Carl certainly will be remembered in different ways. Those closest to him will remember his quiet strength, determination and natural warmth. Those who met him will remember his infectious smile, how he eagerly made their acquaintance and made them feel special in the process.

Baseball fans will remember him as the owner of the only Minnesota professional sports team to win a world championship – twice. Many Minnesotans will view the new Target Field as his legacy, with reactions that run the full spectrum.

Nonprofit community organizations will remember him for generous financial support from both MFC and the Pohlad Family Foundation, and in-kind community support from the Minnesota Twins.
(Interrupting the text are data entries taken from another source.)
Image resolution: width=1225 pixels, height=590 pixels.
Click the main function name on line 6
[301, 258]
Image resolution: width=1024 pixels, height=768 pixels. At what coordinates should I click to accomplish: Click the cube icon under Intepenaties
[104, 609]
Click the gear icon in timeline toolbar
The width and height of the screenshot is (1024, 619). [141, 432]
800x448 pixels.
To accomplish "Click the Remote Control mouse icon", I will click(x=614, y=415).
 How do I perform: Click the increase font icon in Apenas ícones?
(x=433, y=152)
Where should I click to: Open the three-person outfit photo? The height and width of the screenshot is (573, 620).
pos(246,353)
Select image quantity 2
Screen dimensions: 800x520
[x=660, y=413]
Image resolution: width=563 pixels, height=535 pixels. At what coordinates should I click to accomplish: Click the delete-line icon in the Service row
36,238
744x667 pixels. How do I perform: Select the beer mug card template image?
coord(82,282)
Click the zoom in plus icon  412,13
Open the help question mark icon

Business leaders will remember him as a man who made banking history, who took pleasure in their accomplishments as well as his own. Those who were involved in negotiations will remember his patience to make the best of every deal. In the words of Don Benson, one of his closest associates, “Carl sees possibilities in a situation that no one else sees.”

The Pohlad business holdings will continue under the stewardship of his three sons: James, director and EVP of Marquette Financial Companies, director and VP of Pohlad Companies, member, executive committee of the Minnesota Twins; Robert, chairman and CEO of PepsiAmericas; and William, CEO of River Road Entertainment and president of Pohlad Family Foundation. Each company’s management team, many comprised of long-term associates, remains in place. And a third generation of Pohlads is beginning to work in the family business.

Carl was preceded in death by his wife of 56 years, Eloise; his parents, Mary and Michael Pohlad, and six of his seven siblings. He is survived by his sons Jim, Bob and Bill Pohlad, their wives Donna, Becky and Michelle respectively, and seven grandchildren Tom (and wife Lindsay), Joe, Chris, Allie, Charlie, Kiki and Oliver.